It wasn’t the taped-together cover, nor the fuzzy orange ovals floating in a darker orange ether, nor even the giant black-and-white close-up of fork tongs and their shadows that made me sad. It was my own happiness. Which is absurd because if I can’t be happy when I’m happy, when do I expect to be happy, when I’m sad? Said another way, Ceyda just called and said we can’t watch any films tonight because Leili doesn’t want to, so I said, “Maybe we can put plays on for each other” only Ceyda heard, “Maybe we can put pastries on each other,” which I in turn heard as “put pasties on each other,” pasties being a word that Ceyda, who is Turkish, doesn’t know.

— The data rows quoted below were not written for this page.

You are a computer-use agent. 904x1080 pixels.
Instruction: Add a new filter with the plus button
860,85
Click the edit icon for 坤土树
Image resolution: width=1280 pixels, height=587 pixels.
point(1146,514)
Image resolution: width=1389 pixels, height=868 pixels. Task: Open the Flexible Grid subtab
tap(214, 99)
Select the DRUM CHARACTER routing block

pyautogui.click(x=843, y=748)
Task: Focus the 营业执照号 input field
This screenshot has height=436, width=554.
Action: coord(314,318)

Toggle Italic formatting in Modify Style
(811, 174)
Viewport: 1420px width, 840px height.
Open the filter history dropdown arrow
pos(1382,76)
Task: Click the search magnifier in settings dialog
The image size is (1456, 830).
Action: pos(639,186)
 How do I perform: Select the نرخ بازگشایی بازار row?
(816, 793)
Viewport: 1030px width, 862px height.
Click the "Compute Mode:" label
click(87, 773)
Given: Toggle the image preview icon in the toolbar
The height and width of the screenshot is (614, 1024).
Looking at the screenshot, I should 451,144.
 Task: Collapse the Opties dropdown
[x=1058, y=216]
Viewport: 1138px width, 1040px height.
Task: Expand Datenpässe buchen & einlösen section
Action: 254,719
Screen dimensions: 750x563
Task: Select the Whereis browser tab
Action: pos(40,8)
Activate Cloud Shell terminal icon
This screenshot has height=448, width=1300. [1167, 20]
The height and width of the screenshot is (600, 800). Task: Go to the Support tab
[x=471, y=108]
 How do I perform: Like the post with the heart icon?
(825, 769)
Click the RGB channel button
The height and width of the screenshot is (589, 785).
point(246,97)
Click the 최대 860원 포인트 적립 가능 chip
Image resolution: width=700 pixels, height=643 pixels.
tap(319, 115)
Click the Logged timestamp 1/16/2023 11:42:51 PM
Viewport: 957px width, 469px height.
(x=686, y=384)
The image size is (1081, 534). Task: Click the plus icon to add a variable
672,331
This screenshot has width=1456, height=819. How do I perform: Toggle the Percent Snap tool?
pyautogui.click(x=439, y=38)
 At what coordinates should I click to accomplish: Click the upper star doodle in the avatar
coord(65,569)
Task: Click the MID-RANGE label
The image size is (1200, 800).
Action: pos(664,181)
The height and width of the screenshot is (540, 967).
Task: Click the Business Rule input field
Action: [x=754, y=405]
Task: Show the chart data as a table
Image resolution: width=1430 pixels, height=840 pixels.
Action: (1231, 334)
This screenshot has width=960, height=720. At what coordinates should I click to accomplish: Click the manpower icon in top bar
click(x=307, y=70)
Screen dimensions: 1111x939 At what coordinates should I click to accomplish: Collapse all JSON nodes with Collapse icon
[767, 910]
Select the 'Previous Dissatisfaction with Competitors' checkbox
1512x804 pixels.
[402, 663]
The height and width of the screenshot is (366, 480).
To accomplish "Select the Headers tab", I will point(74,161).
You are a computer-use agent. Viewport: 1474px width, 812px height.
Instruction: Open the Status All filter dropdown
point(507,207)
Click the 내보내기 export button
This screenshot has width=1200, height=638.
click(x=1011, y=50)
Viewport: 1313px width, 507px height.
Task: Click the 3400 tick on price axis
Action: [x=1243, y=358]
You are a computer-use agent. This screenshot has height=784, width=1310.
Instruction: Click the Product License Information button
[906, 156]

Actually that has nothing to do with anything, however it occurred to me after hearing the final song, Sing Swan Song (did you know—I looked this up—that swans are said to sing some exquisite song as they die, thus the expression swan song?), that the song list was a map, each song a stop along a route you laid out. Or that’s what it felt like to listen, a full day between songs, and that too is why I found it heartbreaking: because I want to live (I typed love) in that place (a place forever down the road?) and never leave. I’m reminded of the songlines, which if you don’t know (I learned this from the book by Bruce Chatwin) are paths in the form of songs, or songs in the form of paths, through which the ancestors of today’s aboriginal Australians sang into existence all the visible world, and which their descendants today must walk and sing (both together, for they cannot be separated) to guarantee and confirm the existence of creation. It’s a bit much when speaking of a mix CD but who knows what our descendants will be into and anyway other than that Wire song and also #12, which I still haven’t listened to, it rocked.

A man signs a shovel and so he digs.